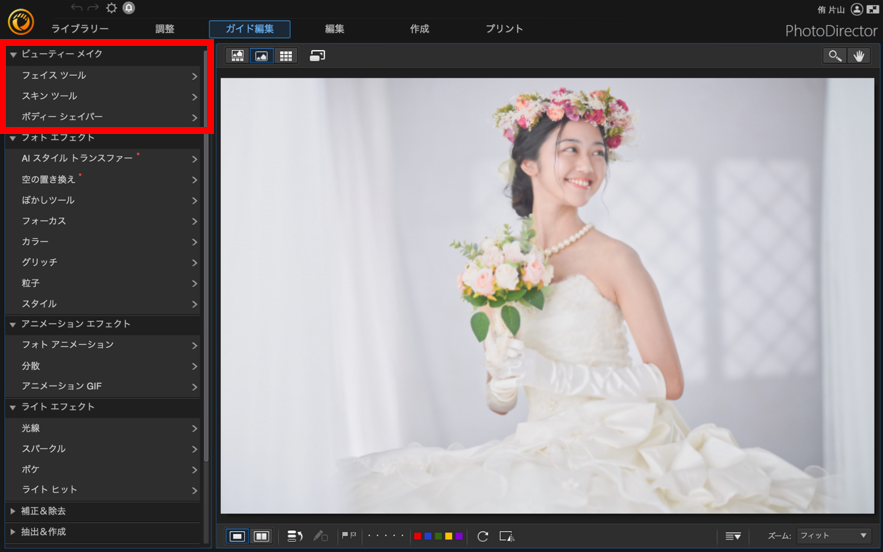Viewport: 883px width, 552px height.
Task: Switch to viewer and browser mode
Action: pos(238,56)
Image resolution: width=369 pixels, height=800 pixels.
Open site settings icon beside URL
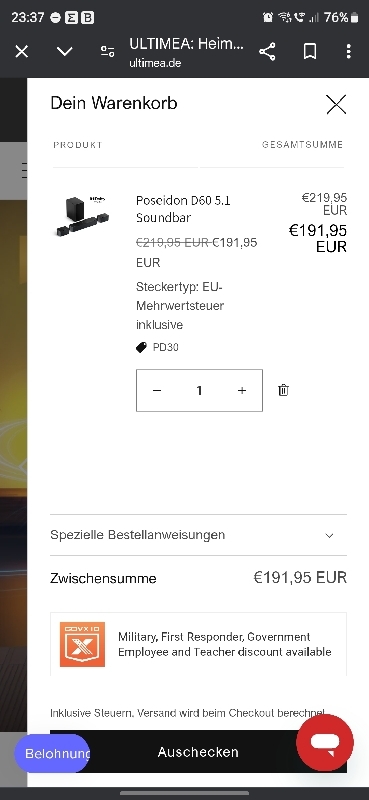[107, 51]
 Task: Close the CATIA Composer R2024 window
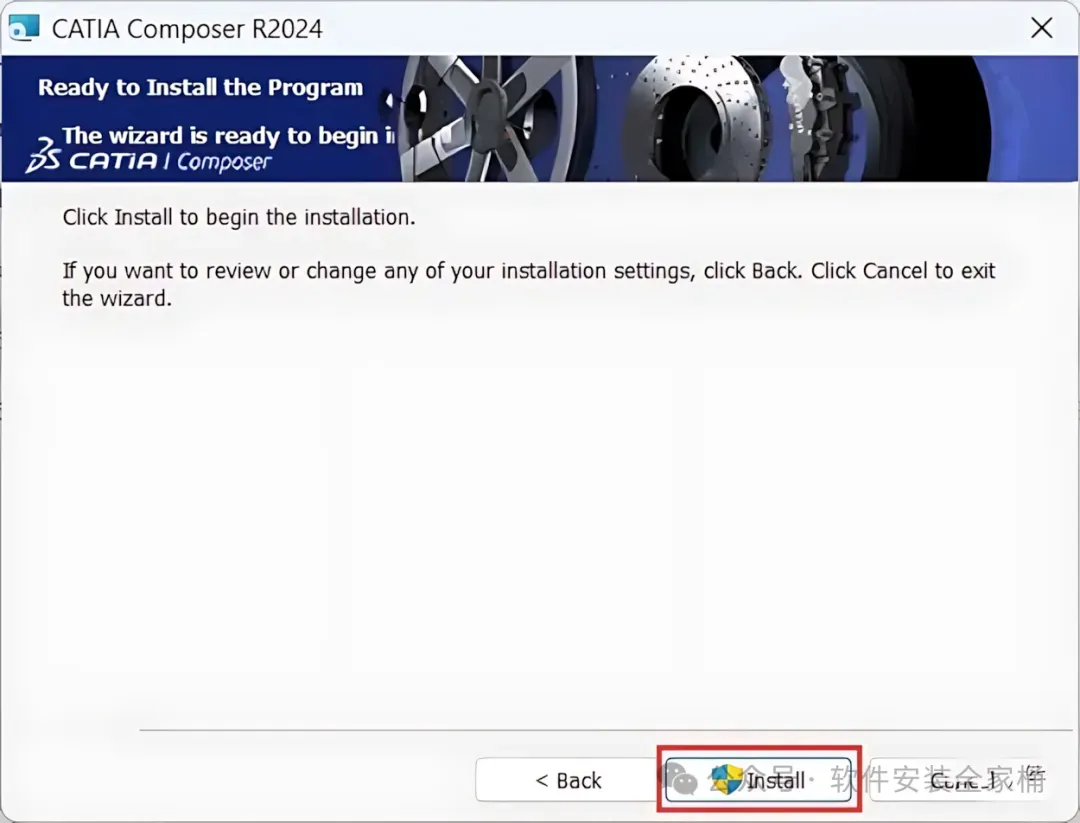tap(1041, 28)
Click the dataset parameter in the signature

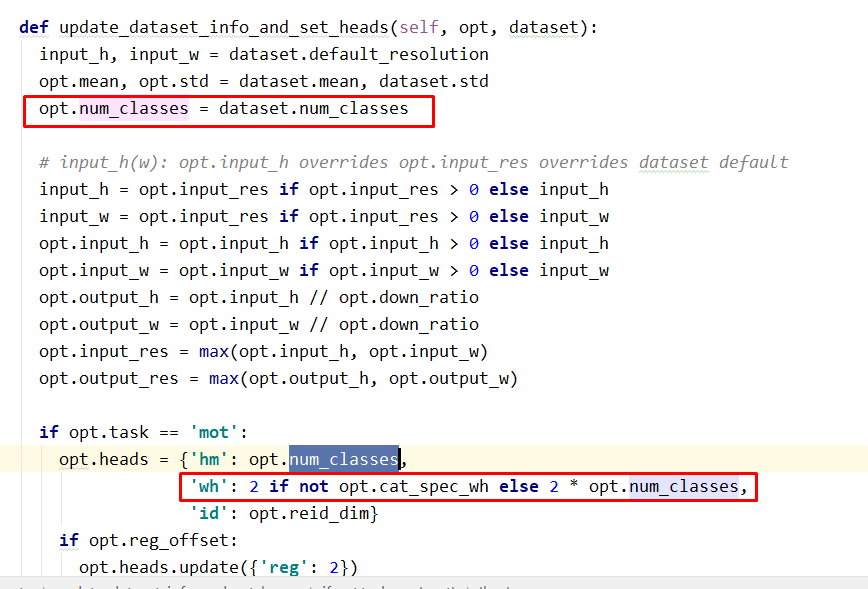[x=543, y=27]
.....
-- Problem description --
Rewrite every one of the records above so that "icon" becomes "button" and nothing else changes. Leave the pictures out.

-- Task answer --
Viewport: 883px width, 552px height.
Task: Switch to viewer and browser mode
Action: pos(238,56)
Image resolution: width=369 pixels, height=800 pixels.
Open site settings button beside URL
[107, 51]
 Task: Close the CATIA Composer R2024 window
tap(1041, 28)
Click the dataset parameter in the signature

[x=543, y=27]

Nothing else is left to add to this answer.